When Sinclair-Loutit returned to St Bartholomew's Hospital in the summer of 1937 to complete his training, he found that a number of influential people wanted to hear about his medical experiences. Sir Girling Ball, the Dean of Bart's, spent a long time questioning him, and Sinclair-Loutit wrote articles in the St Bartholemew's Hospital Journal on medicine in Republican Spain, These showed the way in which the organisation of front-line services and the triage principle could be applied in case of air raids on London. Others who showed interest included Lord Horder, the King's Physician, and Wing-Commander Hodsoll, Inspector General of Air Raid Precautions. These people were Conservatives, but they were also pragmatists.
Two who were particularly interested in the Spanish experience were E.M. Cowell and P.H. Mitchener. They listened to Sinclair-Loutit, and Cowell visited Trueta in Barcelona in 1938, together with other doctors. In 1939 he and Mitchener used the Spanish lessons in their Organisation and Practice in Air-Raids. Later, Cowell was General in charge of the RAMC in North Africa and Mitchener a leading surgeon in his service.
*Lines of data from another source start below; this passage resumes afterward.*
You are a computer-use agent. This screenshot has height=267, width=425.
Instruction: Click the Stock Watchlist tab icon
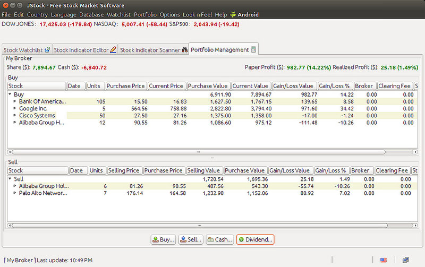[x=47, y=50]
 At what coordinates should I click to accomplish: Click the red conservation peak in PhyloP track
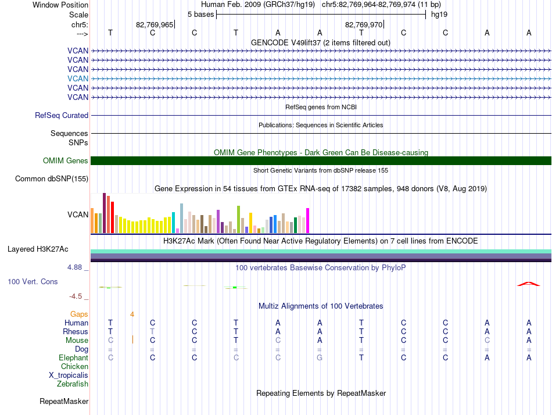click(x=528, y=284)
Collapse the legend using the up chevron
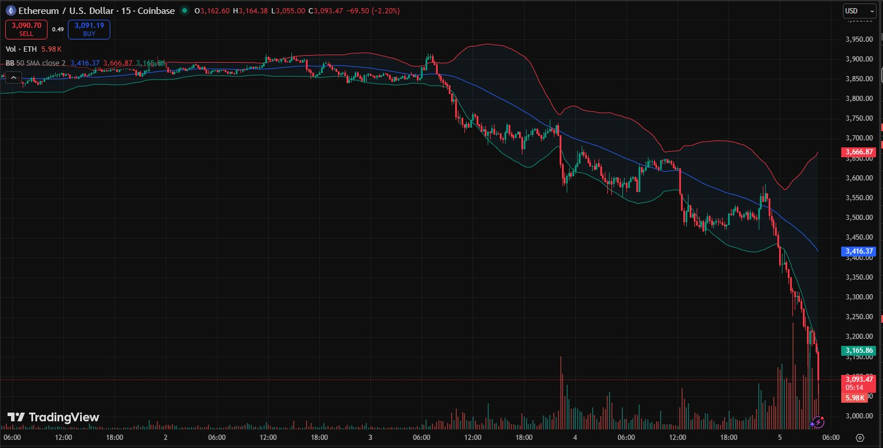The width and height of the screenshot is (883, 448). coord(13,77)
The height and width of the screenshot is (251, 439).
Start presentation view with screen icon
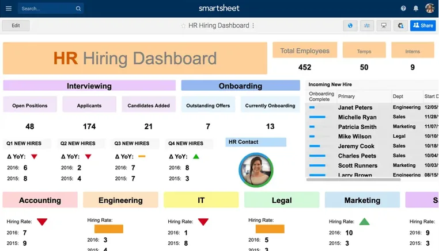[384, 26]
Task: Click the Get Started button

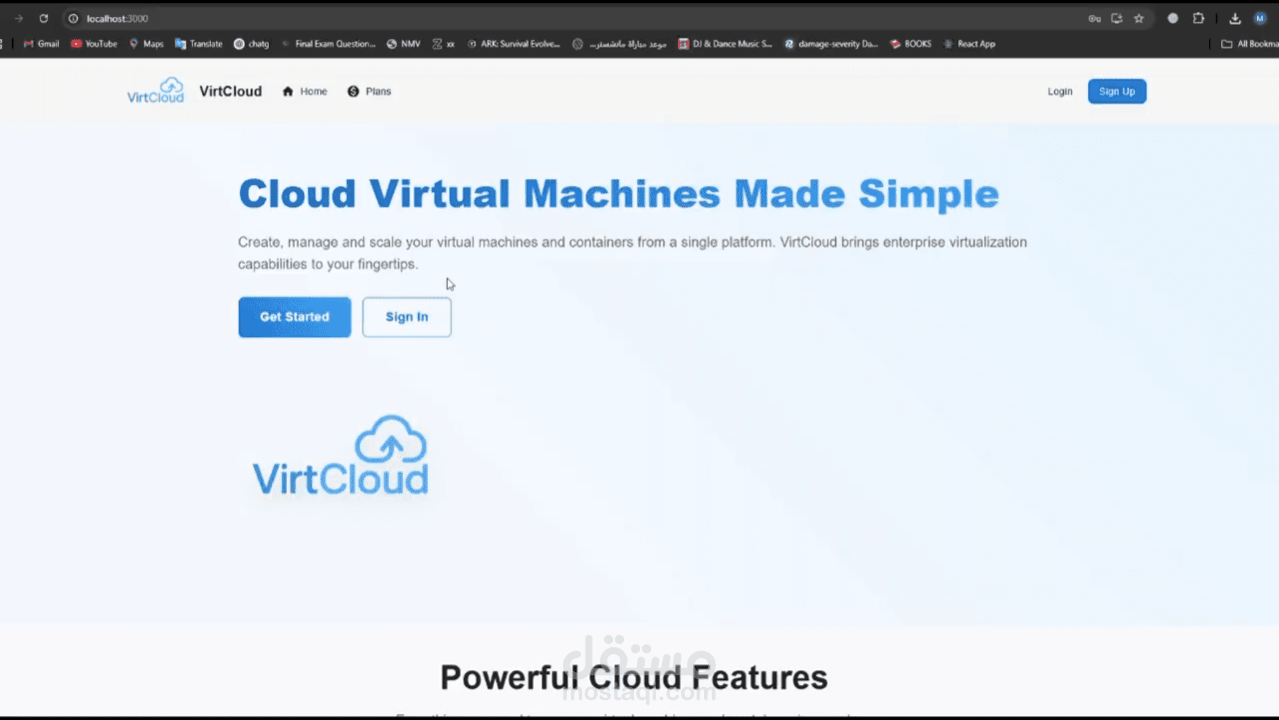Action: coord(294,317)
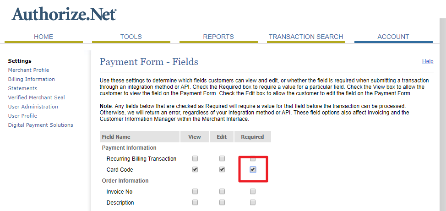This screenshot has height=211, width=446.
Task: Uncheck Card Code Required checkbox
Action: tap(253, 169)
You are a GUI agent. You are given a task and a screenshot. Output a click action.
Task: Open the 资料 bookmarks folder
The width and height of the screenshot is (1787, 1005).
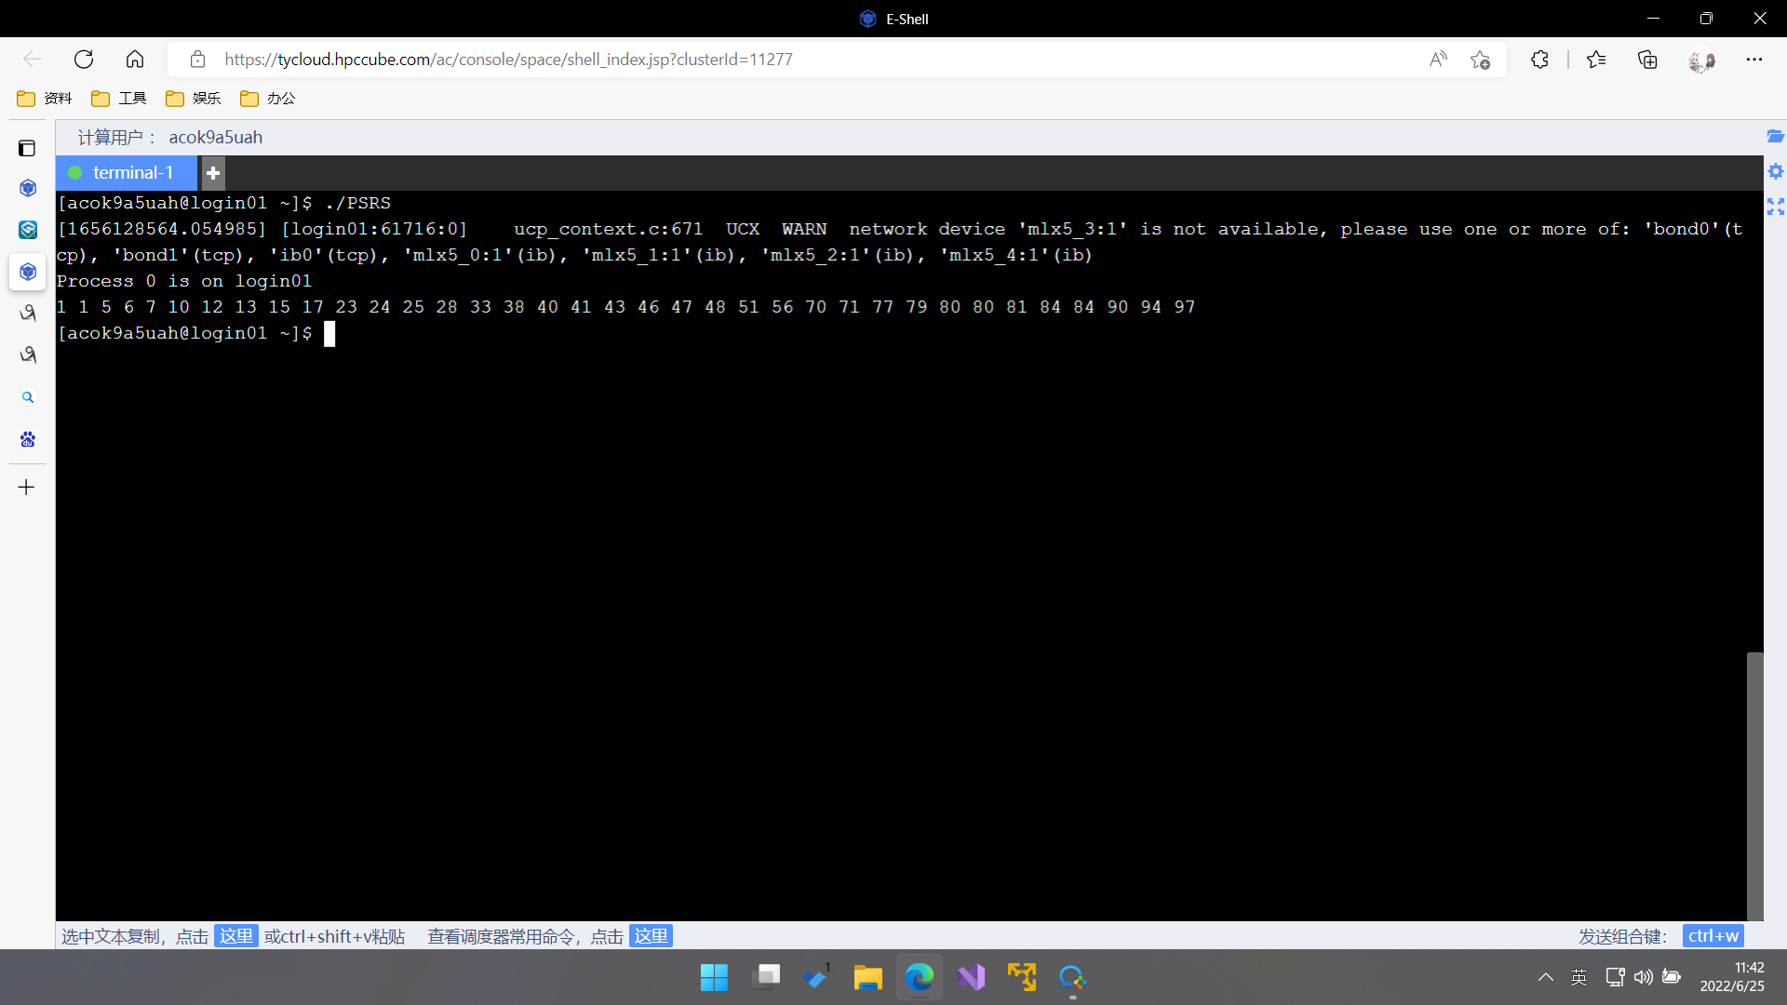pyautogui.click(x=45, y=99)
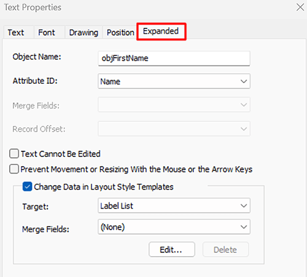
Task: Click the Record Offset combo box
Action: 174,129
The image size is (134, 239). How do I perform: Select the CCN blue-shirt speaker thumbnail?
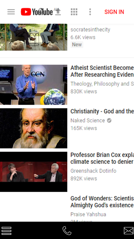point(34,85)
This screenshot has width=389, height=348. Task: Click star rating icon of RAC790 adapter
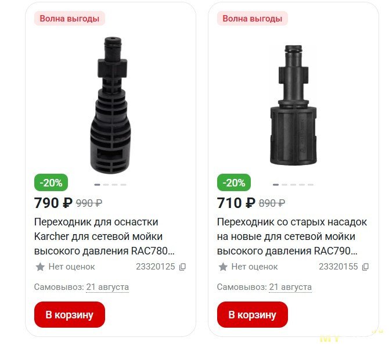click(223, 267)
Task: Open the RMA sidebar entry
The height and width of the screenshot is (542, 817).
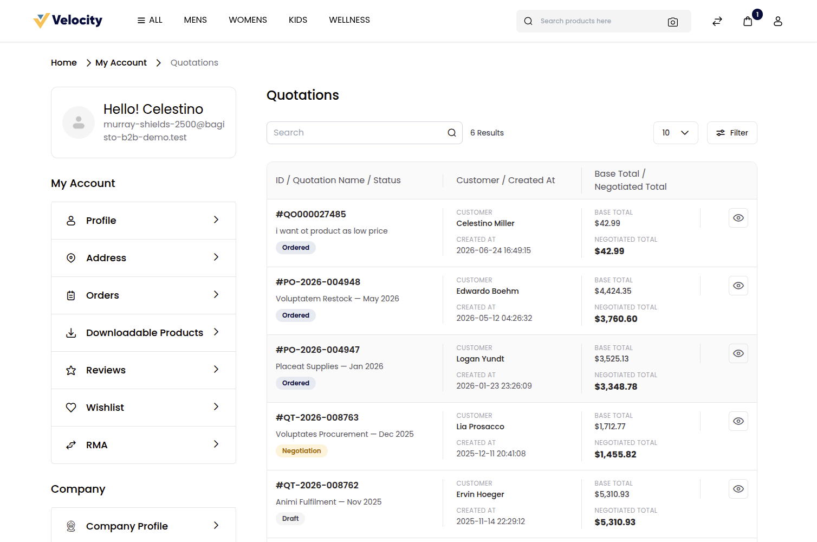Action: [144, 445]
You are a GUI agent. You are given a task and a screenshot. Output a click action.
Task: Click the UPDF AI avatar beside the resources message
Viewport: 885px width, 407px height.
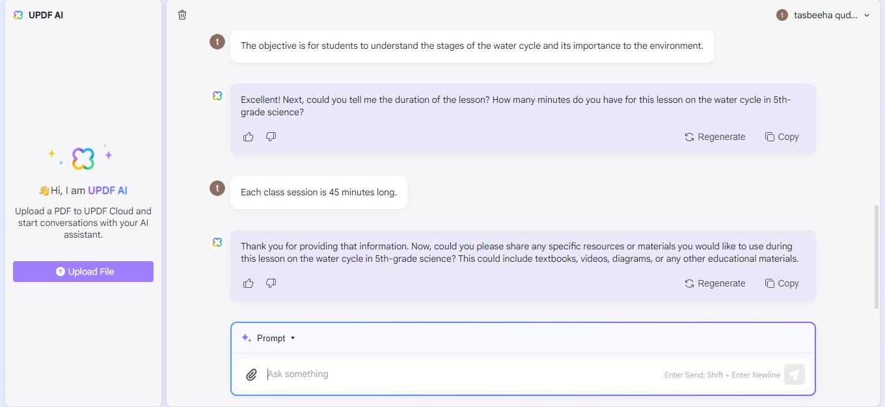tap(217, 242)
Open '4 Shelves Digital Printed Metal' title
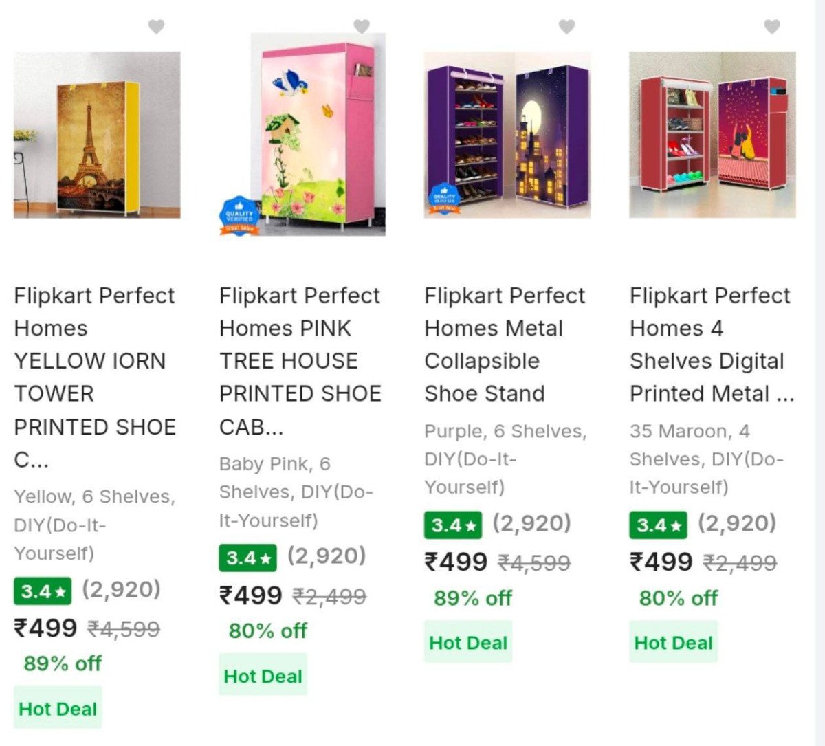The width and height of the screenshot is (825, 746). click(x=710, y=344)
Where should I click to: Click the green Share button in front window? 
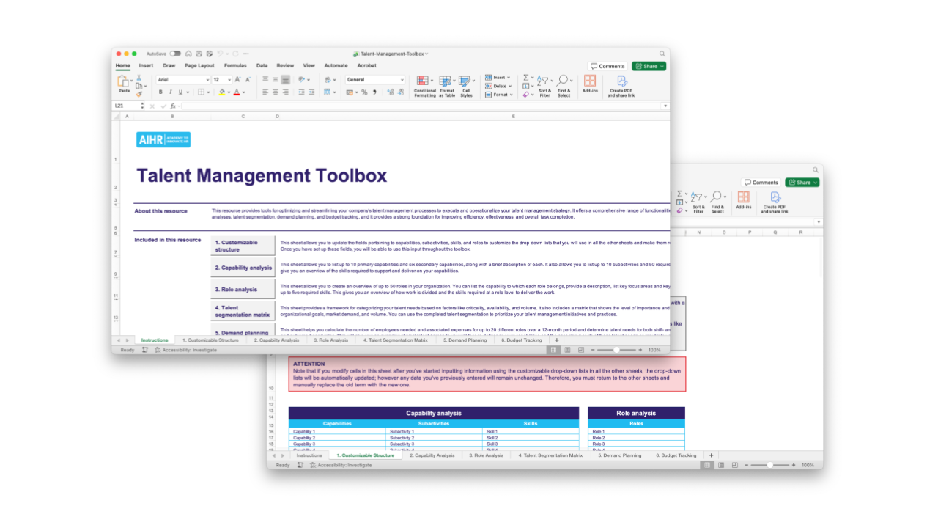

As war loomed, some British doctors became interested in the idea of blood banks. On 7 May 1937 the Manchester Guardian, and on 5 June the Lancet, carried accounts of Duran-Jorda's service. That month the Summer Meeting of the Association of Clinical Pathologists heard a report of the Spanish transfusion organisation. Duran Jorda published a monograph in 1937 and, through 1937 and 1938 and into 1939, the Lancet carried reports from Saxton about his blood-transfusion work. Further advances in the USSR and the USA were also reported.